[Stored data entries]
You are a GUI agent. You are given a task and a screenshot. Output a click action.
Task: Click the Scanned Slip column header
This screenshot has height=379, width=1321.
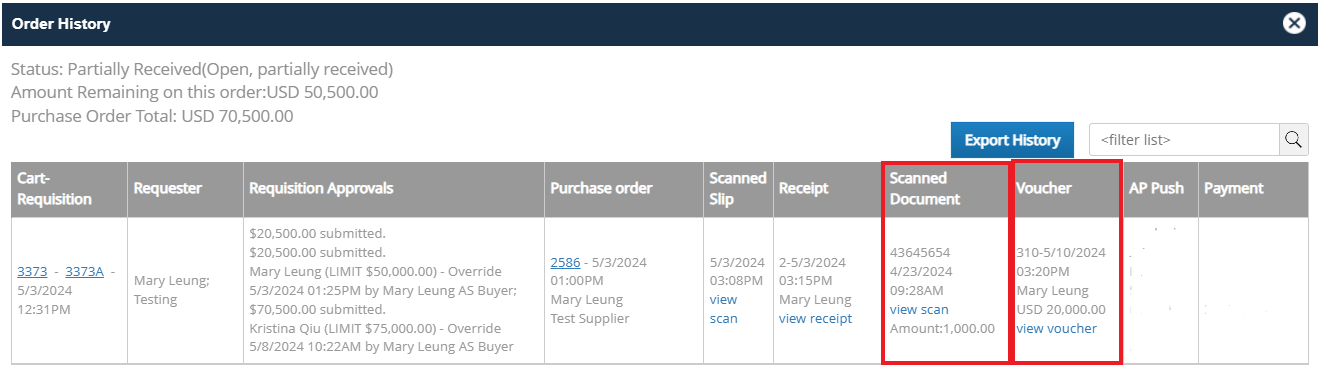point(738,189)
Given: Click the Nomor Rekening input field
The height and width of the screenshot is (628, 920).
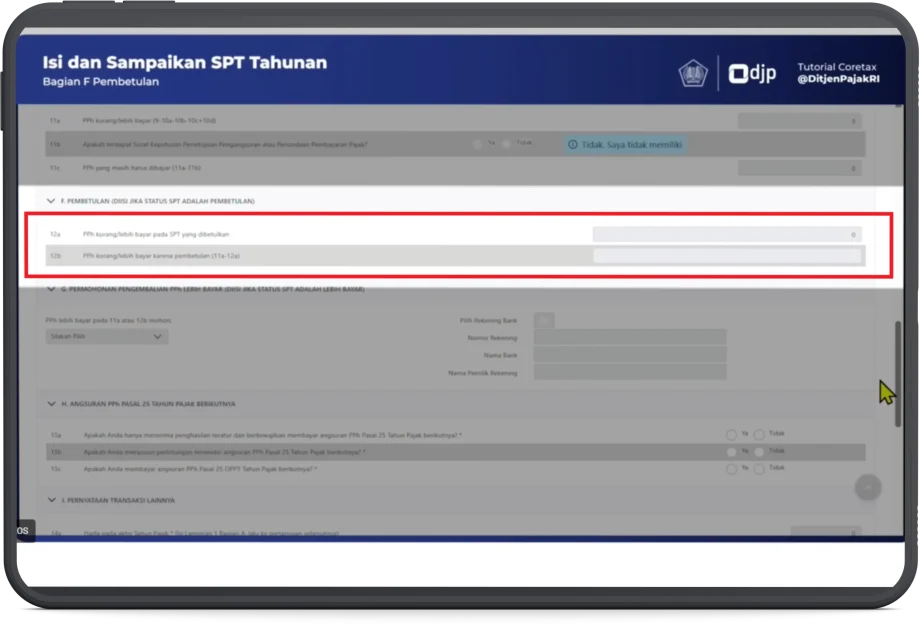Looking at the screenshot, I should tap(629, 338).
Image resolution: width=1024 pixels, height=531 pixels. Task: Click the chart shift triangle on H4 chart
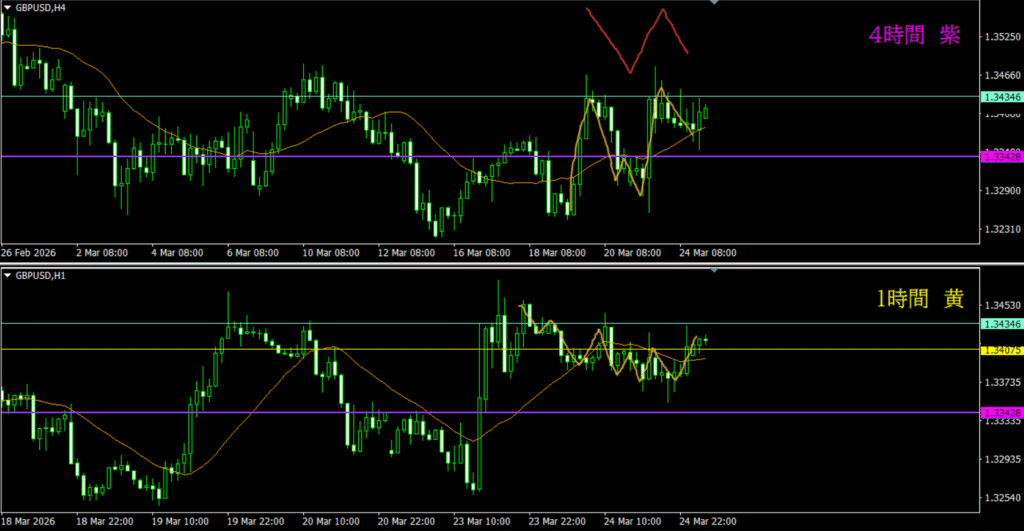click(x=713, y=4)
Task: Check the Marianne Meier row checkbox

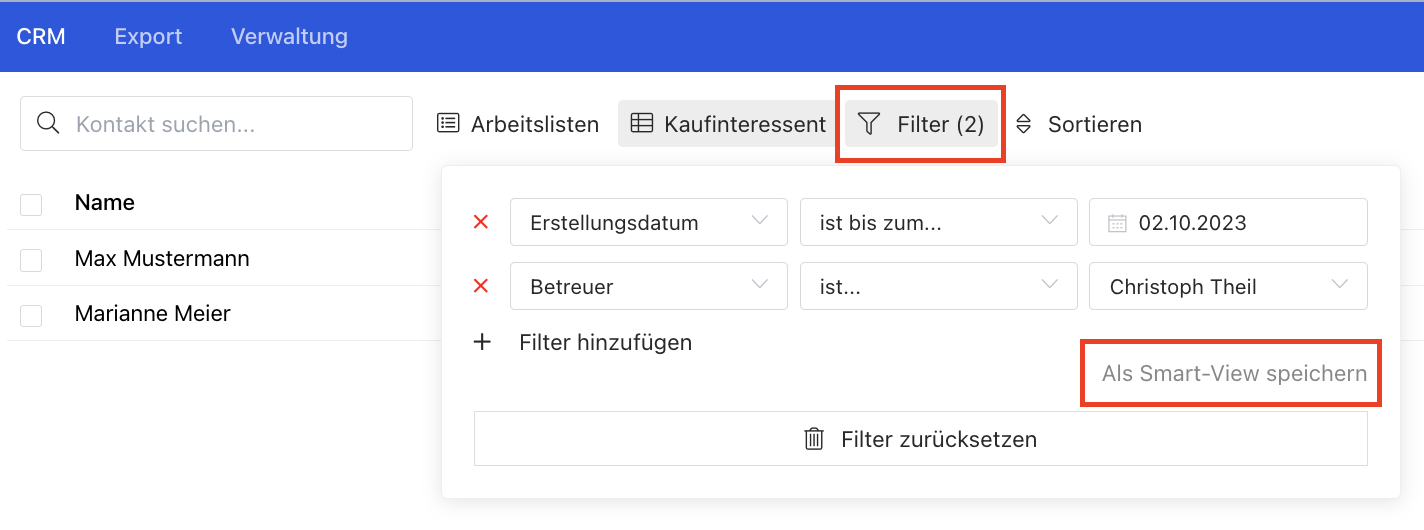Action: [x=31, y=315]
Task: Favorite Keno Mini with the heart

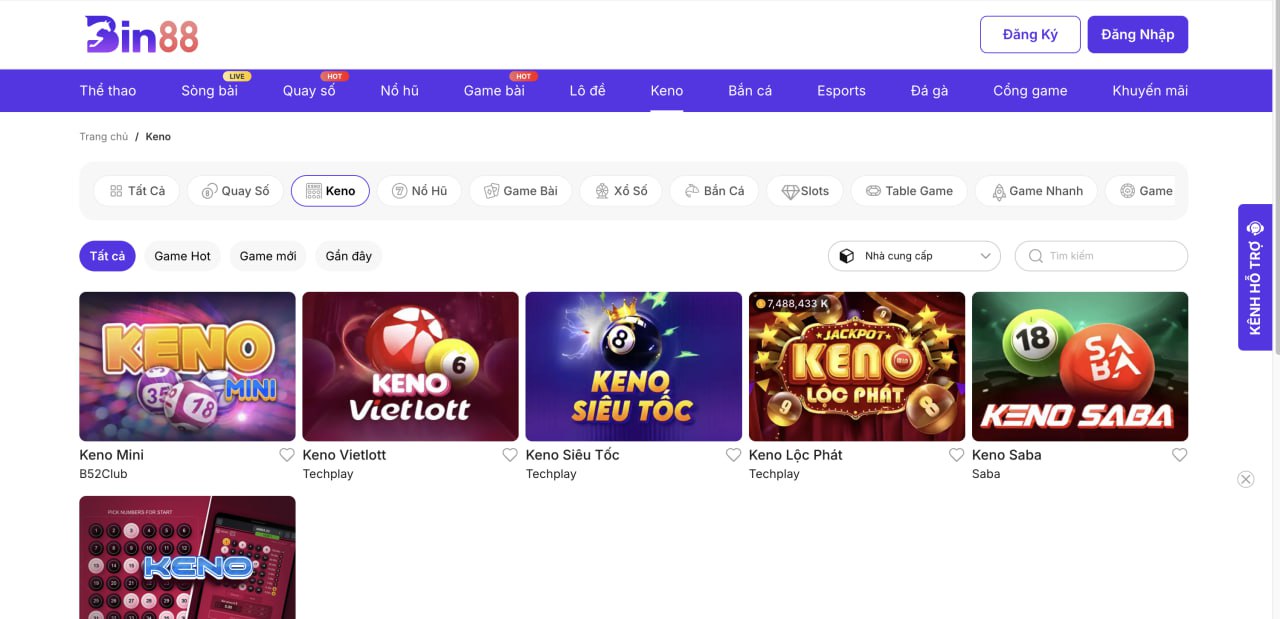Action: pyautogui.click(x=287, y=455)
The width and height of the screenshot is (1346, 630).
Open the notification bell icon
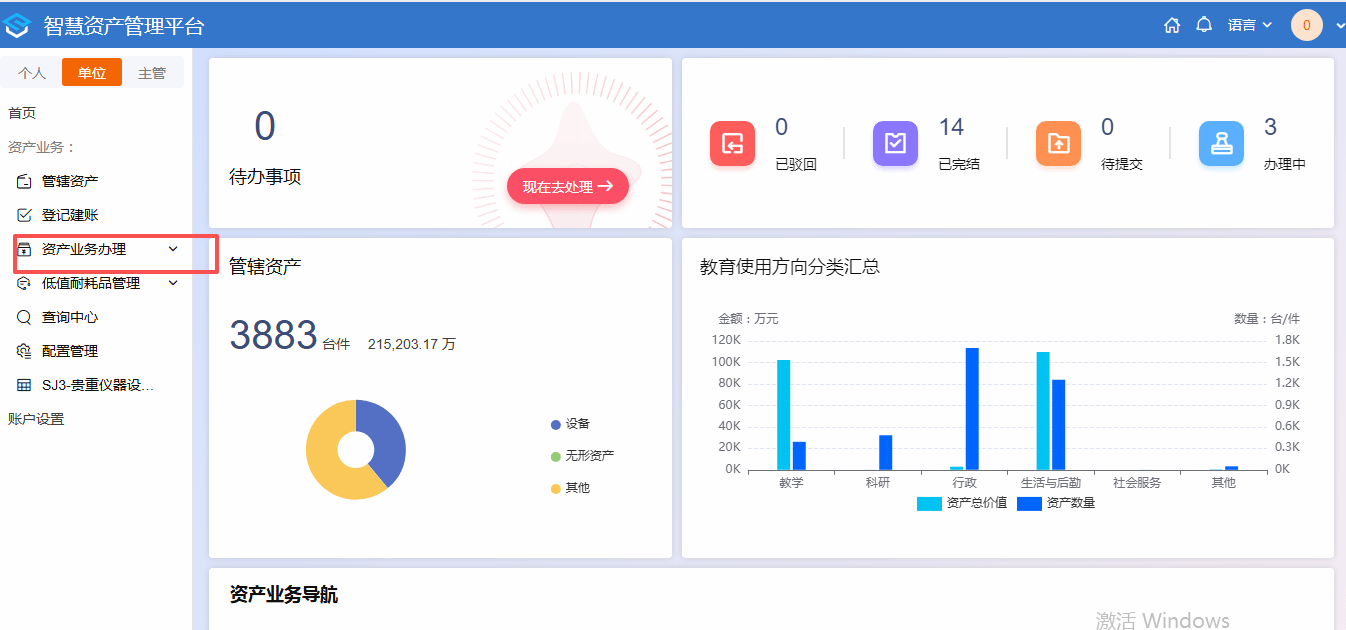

▶ _YOUR TASK_: The copy must include every record exactly and none of the pictures.

▶ _WRITTEN RESPONSE_:
You are a GUI agent. You are given a task and a screenshot. Output a click action.
Task: Click the Scanned Slip column header
This screenshot has height=379, width=1321.
point(738,189)
Given: Click the Nomor Rekening input field
The height and width of the screenshot is (628, 920).
Looking at the screenshot, I should tap(629, 338).
Image resolution: width=1024 pixels, height=531 pixels. Task: Click the chart shift triangle on H4 chart
click(x=713, y=4)
Task: Check the Marianne Meier row checkbox

Action: [x=31, y=315]
Task: Favorite Keno Mini with the heart

Action: pyautogui.click(x=287, y=455)
The width and height of the screenshot is (1346, 630).
Open the notification bell icon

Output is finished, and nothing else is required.